Secondly, there was overwhelming evidence of Brown’s guilt. The State presented four eyewitnesses who testified to seeing Brown commit the sexual misconduct against the child. Each of the witnesses testified they could see into the child’s bedroom window because the blinds were wide open, it was dark outside, and there was a light on in the bedroom. They further explained that they were able to see more clearly when they approached the window to confront Brown by banging on the bedroom window. Additionally, each witness testified that when Brown opened the door, he had an erection.
Although Brown’s defense counsel attempted to establish that the witnesses’ testimony differed from their written statements regarding certain details, the witnesses were adamant that they could clearly see through the child’s bedroom window. They also explained that they wrote their statements for the police immediately after witnessing the incident while sitting in the dark on top of the police cars.
The State also presented the two audio-taped statements given by Brown in which he admitted to “accidental” or “possible” penetration of the child. Brown’s ex-wife also testified that when she spoke with Brown at the police station he admitted that he had been playing with the child and said, “my penis may have fallen out of my boxers; and I may have gotten erected; and her panties may have gone to the side.”
Additionally, the State’s expert witness testified that the child exhibited physical and psychological symptoms which *519were indicative of sexual abuse. This expert witness also confirmed that the child had been diagnosed with gonorrhea. Although the defense presented evidence that Brown may not have been contagious on the day of the incident, there was testimony that prior to the incident he was diagnosed with gonorrhea and had access to the child alone during the day.

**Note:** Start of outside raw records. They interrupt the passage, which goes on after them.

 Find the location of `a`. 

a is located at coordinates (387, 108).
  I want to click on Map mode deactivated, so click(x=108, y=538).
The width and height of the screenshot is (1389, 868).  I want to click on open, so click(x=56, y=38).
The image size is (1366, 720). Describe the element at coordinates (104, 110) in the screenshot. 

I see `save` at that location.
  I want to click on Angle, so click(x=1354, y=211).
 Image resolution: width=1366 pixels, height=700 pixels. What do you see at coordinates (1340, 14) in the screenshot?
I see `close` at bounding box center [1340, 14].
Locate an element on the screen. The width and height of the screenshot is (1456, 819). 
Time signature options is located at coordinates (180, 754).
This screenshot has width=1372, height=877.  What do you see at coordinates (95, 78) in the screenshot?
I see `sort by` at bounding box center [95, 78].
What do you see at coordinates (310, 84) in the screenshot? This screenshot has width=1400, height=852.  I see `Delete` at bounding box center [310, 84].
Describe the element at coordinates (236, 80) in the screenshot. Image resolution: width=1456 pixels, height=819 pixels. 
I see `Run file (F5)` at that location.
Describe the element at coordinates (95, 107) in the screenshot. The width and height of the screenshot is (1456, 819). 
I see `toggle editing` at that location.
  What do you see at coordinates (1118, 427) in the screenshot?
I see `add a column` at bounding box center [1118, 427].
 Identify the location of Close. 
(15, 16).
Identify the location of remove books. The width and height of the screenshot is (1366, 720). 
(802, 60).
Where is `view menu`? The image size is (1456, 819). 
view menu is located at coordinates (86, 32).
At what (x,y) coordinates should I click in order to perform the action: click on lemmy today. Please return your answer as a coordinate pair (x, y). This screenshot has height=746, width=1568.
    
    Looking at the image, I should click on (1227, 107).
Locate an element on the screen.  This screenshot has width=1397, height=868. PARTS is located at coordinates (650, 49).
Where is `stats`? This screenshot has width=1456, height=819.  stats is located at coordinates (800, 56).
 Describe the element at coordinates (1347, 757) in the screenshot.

Finally, the jury only deliberated for thirty-eight minutes before finding Brown guilty of both charges. Notably, the trial judge also recognized that the evidence of guilt was overwhelming when he stated during sentencing:
I want to say to you also that the evidence in this case, sir, was overwhelming, including four eyewitnesses, which is very unusual for a crime which generally occurs in secret; your obvious and your unnatural state of arousal when you went to the door or when you were confronted about this; the transmission of gonorrhea to a child victim; and your own admissions that are contained in your own statements, sir. All of these are overwhelming evidence in the view of this court.
Based on the foregoing, we hold that any impropriety in the solicitor’s closing argument was not sufficient to warrant the PCR judge’s decision to grant a new trial.
CONCLUSION
Although we find the PCR judge correctly determined that trial counsel was deficient in failing to object to the solicitor’s “Golden Rule” closing argument, we hold Brown failed to prove that there was a reasonable probability that but for this error the result of his trial would have been different. Accordingly, the decision of the PCR judge is
REVERSED.
TOAL, C.J., WALLER, PLEICONES and KITTREDGE, JJ., concur.